So, Bizarre as it may seem, 2016 is a year of self-improvement. Yes, even by the 20th of January.
I’m still a wine-swilling slut who treats the vacuum like a virus, but under all those dust bunnies and cobwebs there’s a posh bird trying to get out.
The knife-throwing is progressing – knifely. Grouping is getting better. But when I’m engaged in conversation about it I can feel my voice heading south, to posher counties. Counties where artisan bakers are as omnipresent as McDonalds and the only dangerous dogs are the designer ones wearing last season’s quilted coat.

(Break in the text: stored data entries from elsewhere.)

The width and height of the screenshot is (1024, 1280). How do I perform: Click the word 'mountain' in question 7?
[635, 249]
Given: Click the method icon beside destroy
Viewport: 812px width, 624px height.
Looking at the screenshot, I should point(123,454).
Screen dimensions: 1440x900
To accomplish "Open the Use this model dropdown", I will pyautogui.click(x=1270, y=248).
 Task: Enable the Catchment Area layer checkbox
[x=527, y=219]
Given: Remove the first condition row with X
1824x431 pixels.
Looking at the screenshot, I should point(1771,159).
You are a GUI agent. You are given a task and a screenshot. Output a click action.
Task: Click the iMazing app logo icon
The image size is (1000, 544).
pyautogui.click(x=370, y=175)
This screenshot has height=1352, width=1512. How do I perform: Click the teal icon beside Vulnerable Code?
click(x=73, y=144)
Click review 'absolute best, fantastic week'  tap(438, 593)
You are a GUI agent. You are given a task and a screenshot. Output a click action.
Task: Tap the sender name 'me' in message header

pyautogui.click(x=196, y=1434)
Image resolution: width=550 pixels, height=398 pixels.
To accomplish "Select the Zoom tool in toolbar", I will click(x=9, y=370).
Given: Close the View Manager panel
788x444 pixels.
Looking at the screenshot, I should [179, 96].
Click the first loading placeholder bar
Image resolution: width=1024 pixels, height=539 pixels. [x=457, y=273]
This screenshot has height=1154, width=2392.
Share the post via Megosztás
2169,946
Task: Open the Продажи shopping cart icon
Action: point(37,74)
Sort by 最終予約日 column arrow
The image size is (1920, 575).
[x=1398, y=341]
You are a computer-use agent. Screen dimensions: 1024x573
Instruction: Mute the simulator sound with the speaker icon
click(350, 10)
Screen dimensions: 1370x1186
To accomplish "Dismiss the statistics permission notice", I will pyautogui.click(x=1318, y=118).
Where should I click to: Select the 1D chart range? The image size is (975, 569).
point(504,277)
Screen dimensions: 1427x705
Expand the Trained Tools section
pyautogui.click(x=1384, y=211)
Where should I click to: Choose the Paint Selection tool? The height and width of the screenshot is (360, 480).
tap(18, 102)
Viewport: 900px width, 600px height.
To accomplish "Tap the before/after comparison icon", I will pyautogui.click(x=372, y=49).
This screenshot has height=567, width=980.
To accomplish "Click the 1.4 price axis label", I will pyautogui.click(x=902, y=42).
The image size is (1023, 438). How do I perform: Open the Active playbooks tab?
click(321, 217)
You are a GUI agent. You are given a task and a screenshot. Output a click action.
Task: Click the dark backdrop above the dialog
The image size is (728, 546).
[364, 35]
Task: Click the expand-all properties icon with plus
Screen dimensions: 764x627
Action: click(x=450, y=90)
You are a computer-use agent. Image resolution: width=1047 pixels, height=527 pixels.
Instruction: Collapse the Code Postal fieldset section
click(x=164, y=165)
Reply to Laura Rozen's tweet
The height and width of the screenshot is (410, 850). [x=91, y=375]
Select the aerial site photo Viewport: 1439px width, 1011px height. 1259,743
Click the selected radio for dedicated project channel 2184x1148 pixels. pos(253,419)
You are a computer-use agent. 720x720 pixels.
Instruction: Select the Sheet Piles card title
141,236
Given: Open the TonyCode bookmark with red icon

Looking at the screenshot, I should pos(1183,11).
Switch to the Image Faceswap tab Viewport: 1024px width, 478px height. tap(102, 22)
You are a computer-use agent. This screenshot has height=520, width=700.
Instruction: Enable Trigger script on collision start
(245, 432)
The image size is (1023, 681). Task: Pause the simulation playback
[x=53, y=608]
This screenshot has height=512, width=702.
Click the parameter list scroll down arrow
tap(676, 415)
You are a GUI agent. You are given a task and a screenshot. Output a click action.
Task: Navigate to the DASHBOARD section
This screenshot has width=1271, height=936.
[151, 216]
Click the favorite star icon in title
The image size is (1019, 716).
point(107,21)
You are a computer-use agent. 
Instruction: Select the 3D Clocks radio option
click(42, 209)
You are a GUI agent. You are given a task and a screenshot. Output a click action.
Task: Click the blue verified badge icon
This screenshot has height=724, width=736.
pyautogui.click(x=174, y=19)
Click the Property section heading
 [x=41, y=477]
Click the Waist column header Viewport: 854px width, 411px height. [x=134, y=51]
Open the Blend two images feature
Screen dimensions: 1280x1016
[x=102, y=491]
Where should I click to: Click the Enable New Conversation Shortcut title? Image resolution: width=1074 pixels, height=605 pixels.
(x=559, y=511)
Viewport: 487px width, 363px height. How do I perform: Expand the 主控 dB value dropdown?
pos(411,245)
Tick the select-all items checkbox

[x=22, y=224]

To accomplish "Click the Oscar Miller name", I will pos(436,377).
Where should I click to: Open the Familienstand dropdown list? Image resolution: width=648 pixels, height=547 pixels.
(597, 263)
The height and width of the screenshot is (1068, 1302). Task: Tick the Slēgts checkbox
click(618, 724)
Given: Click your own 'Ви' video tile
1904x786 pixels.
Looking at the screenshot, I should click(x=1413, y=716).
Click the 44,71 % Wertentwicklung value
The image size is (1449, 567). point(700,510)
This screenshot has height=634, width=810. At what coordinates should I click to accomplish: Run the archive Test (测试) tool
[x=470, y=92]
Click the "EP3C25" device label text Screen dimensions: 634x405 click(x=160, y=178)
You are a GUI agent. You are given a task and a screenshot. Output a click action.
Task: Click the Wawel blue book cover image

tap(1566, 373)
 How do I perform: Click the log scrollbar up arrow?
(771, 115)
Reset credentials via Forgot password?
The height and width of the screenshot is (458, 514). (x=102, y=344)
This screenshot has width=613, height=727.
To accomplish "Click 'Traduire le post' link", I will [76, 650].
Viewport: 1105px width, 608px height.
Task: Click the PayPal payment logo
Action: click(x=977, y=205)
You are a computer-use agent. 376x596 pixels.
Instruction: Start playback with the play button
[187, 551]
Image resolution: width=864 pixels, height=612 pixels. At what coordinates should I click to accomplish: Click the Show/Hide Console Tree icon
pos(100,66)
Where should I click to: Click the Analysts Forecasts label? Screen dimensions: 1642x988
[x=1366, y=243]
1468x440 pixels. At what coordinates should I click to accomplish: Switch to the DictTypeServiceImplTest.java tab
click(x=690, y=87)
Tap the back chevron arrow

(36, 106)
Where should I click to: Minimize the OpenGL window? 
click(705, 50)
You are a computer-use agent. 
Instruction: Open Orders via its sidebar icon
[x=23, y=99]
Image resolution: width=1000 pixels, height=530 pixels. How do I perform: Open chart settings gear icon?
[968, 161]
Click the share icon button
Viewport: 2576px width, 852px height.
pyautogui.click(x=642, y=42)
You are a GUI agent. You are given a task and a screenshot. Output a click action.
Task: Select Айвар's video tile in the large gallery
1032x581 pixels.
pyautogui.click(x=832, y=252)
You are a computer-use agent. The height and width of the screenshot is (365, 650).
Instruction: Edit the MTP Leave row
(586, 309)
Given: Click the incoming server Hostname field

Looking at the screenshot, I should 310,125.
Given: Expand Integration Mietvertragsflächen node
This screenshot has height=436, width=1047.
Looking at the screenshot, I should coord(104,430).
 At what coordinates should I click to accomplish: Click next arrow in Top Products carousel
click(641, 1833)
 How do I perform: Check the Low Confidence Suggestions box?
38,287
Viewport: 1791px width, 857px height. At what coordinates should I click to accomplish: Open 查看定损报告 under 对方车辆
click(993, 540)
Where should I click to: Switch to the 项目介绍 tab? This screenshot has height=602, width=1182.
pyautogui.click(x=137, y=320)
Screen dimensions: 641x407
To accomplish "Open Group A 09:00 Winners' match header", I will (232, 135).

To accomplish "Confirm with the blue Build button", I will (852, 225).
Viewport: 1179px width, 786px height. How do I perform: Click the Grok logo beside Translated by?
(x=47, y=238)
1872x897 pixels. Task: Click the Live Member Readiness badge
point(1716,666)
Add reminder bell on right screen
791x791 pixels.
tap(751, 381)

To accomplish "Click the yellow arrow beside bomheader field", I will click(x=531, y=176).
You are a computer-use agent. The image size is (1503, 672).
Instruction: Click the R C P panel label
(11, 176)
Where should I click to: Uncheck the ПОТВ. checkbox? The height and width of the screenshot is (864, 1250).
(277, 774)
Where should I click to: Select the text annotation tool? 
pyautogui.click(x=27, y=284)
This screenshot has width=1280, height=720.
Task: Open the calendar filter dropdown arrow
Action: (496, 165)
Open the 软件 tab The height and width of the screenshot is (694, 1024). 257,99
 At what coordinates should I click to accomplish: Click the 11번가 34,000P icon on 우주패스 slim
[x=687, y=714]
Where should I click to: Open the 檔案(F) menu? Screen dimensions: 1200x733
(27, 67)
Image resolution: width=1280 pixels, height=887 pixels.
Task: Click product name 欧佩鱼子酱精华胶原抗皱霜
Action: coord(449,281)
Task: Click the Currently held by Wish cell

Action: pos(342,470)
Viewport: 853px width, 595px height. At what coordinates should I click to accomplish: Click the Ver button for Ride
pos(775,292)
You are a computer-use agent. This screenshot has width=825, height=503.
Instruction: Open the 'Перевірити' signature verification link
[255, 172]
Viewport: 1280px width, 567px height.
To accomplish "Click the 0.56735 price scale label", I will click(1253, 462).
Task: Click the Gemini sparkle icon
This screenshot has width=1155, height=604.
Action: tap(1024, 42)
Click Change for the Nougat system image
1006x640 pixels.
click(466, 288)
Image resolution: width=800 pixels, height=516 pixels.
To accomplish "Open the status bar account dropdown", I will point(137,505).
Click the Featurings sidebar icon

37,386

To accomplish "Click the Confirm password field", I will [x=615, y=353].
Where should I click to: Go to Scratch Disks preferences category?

Why? Hmm. I think ‘withering’ in crystal-cut posh can be as lethal as a cleanly thrown blade, and I have to stick to my values while sticking the knife in. Laugh, fine. Just don’t insist that it’s absolutely impossible that I could be serious.
We ladies of a certain age assassins club members are not thugs dearie. We are fabulously, joyously underestimated, and that suits me just fine. However I do believe a little RP might just put the icing on the cake for a cutting remark or two when people snigger – REPEATEDLY – with disbelief at my, admittedly, ridiculous new hobby.
Titter yea not. No one thought I was really taking up knife throwing huh? Imagine their incredulity when the ‘thunking’ from my new booth in the barn is accompanied by dulcet tones of one who is more Chelsea than Chester yelling ‘Get In You Beauty!’
So it’s back to some desk research to find a class nearby. I may not tell JF. I suspect his reaction will be to want to soundproof the knife throwing booth, thereby creating a multifunctional recreational space for his Mrs from just five sheets of polystyrene.
And he will do it. He’s not sure he’s extracted all of the comedy value out of his trips to builders’ merchants to have a chat about her in(knife)drawers.